Summer of Art and Flowers

I'm so tired of being at the mercy of my own mood swings. Yesterday was rainy and cold, and I was sleepy all day. Today is nice and sunny, and I'm full of plans and energy and good humor. This picture wasn't taken yesterday OR today, by the way.

So today, with my energy and good mood, I've got a plan for the summer. I want to consider this the SUMMER OF ART AND FLOWERS... and tea and wine and music and painting and books...

But I'm going to do something different than I usually do when I'm unencumbered by a job. I'm going to have a schedule, and be creative within my schedule. Because I've found from working that I am more energetic with a routine and a schedule that is forced on my from my job, but I sit around and wish I had more time for myself. And I have no deadlines so I can't decide what to do, and so I dither around quite a bit more. And I feel down, because no matter what I do, I'm not sure it's what I SHOULD do. But not this summer.

I'm going to have regularly scheduled tea, and I'm going to have a timetable set up for when I must clean, and when I must NOT clean. I'm going to make my summer of ART AND FLOWERS be all organized, and see if I enjoy it more.

I'm looking forward to it right now, that's for sure!!!

Saturday, May 08, 2010

Happy Mama's Day!


It was a very full day today... and tomorrow... and the next day... lots to do, and my feet are killing me! But tomorrow is Mother's Day. Have a good one!

Sunday, May 02, 2010

Not the most attractive picture of me. :D

We did have a lovely day yesterday... It was cool and sunny and lovely!

Sunday Morning

I love Sunday Mornings the best, when I have the house to myself because everyone is sleeping, and I can have my tea and sit and play computer and write as long as I want.

I'm planning on working all week this week. I've started taking sick days and I haven't used all of them but I think next week is going to be a busy week because there are going to be a lot of people in the school for a conference. I plan on taking a lot of sick days in the next few weeks, leading up to June 30th, which is my last day.

On Friday, I got my letter officially saying that I won't have a contract next year. I'm quick to say to everyone that it's fine, it's not a problem, I'm not freaking out. I'm almost happy, looking forward to the summer at home and not waking up at 6 AM anymore. And my husband is still working and Frankie has a job, which is confirmed, and even Nick might have a job - maybe even two jobs, if I'm lucky, hopefully a summer job and then a part time job for during the year.

And I'll like sitting home during the day and writing and playing computer as much as I like by myself.

But even though there are all these positives, I'm still sad that I'm losing my job. I liked that job. Most of the time. As far as jobs go, it was a good one.

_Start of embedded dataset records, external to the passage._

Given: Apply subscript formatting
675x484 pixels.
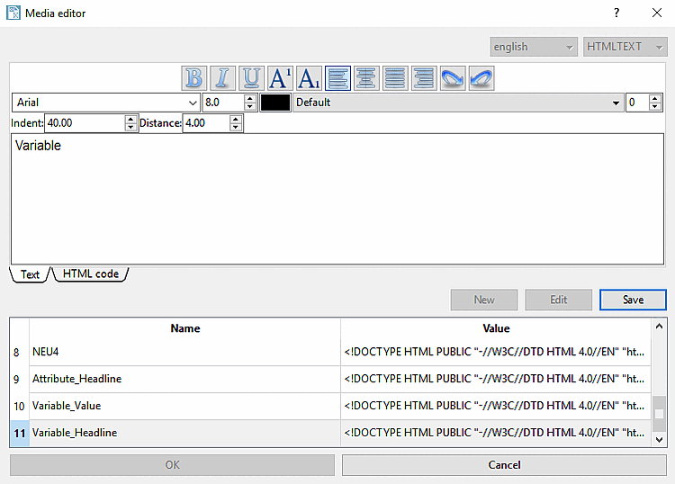Looking at the screenshot, I should (x=309, y=78).
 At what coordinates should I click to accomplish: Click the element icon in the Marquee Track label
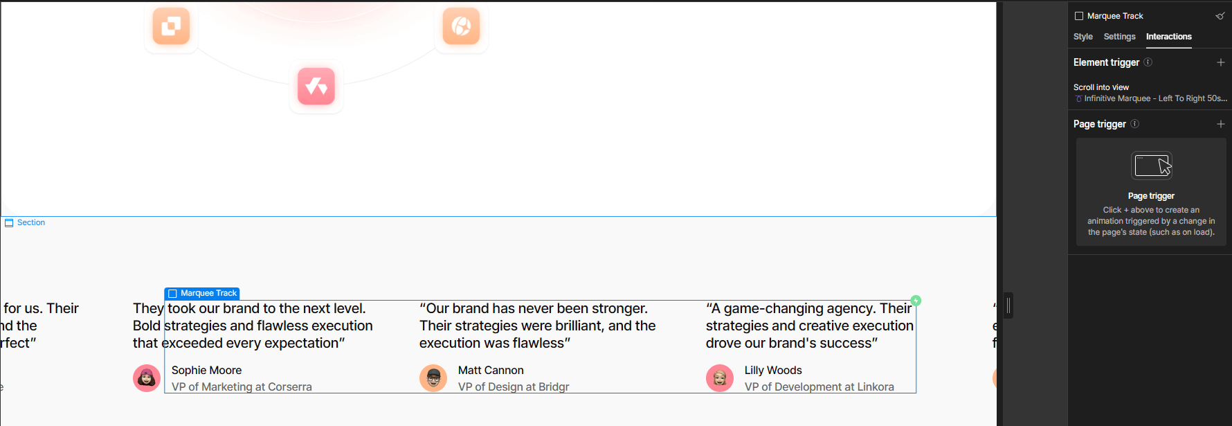point(173,293)
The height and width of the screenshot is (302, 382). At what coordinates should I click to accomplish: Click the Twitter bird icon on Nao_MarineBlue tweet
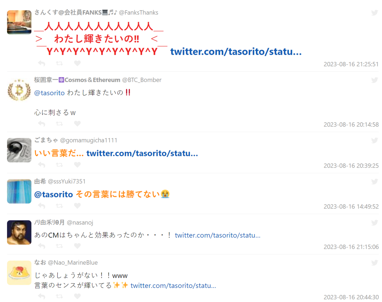click(375, 263)
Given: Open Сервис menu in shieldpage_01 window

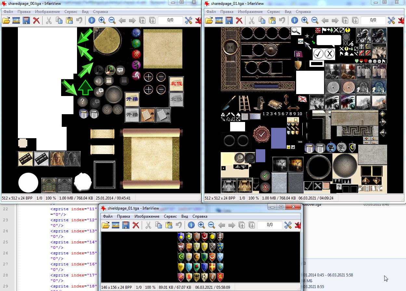Looking at the screenshot, I should point(170,216).
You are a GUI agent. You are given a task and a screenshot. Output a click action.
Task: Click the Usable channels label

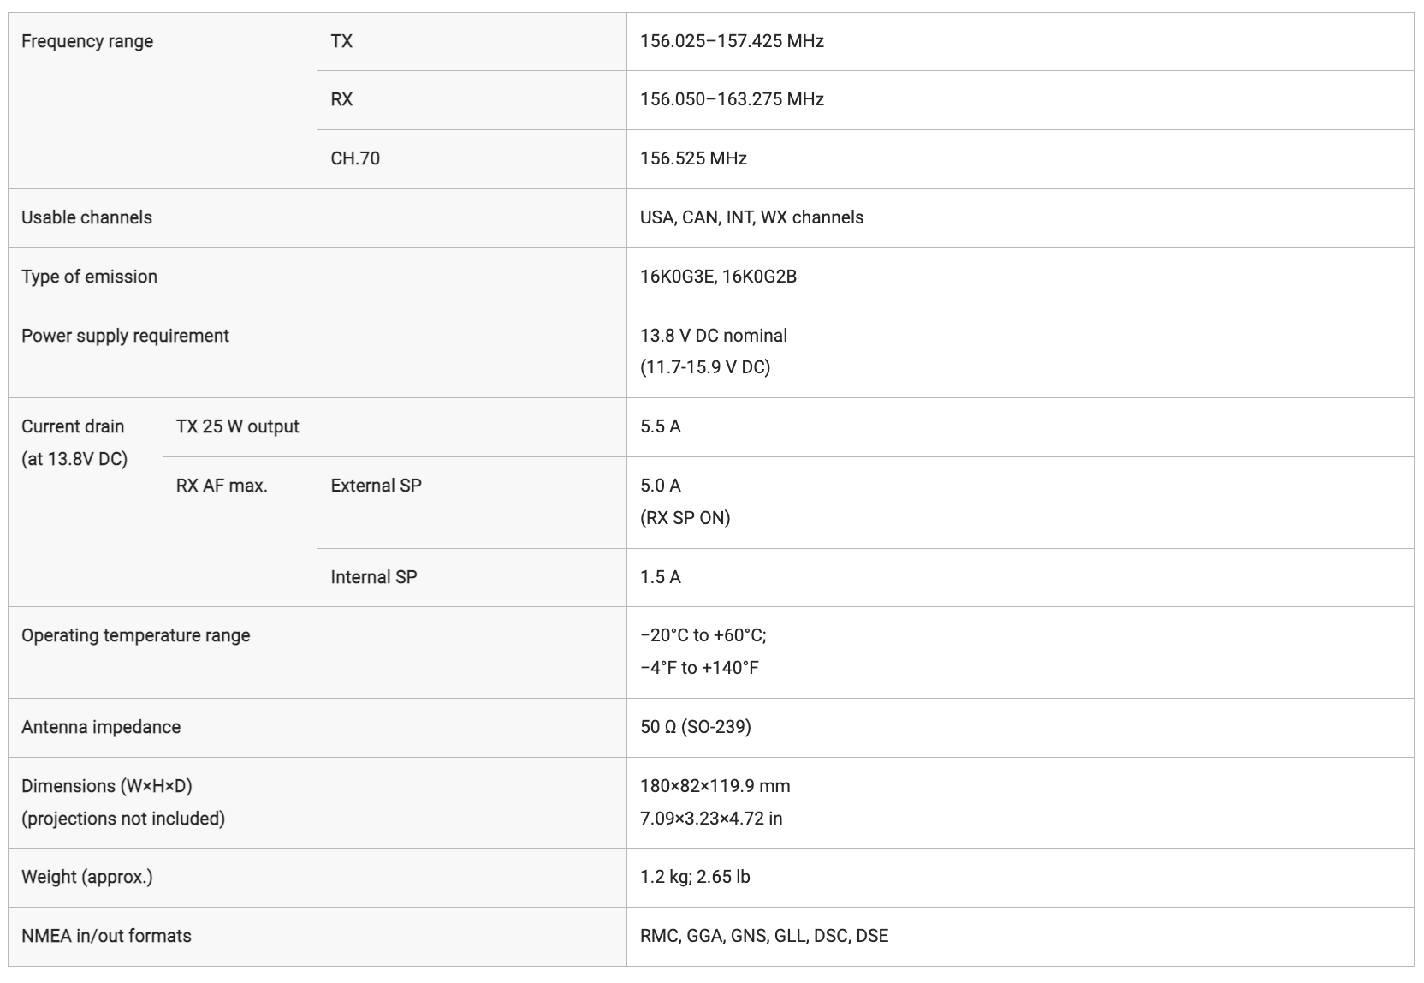pos(86,217)
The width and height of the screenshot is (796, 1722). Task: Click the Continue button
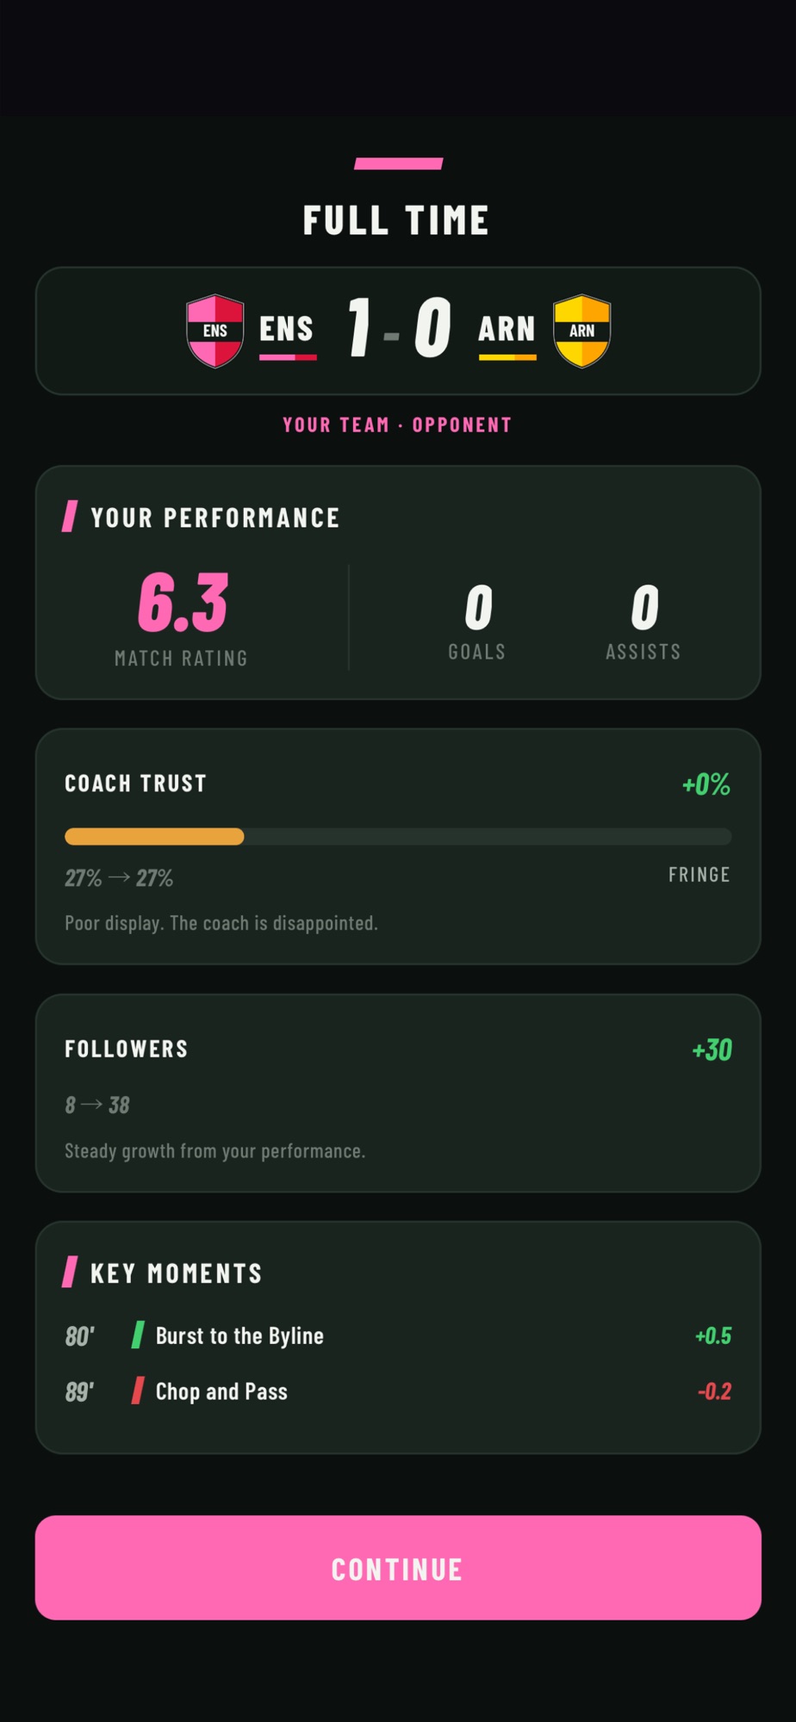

I keep trying to say to myself that whatever is meant to be will be, and that maybe something better is meant to happen, and that everything always works out for the best. And I think I believe this about 75%, because so far, it's been true. OK, maybe I believe it about 85%.

But of course there is always that doubt that creeps in. What if it ISN'T true this time?

Oh well, I'm still working it out. I won't know until something happens.
Life continues to be interesting, doesn't it?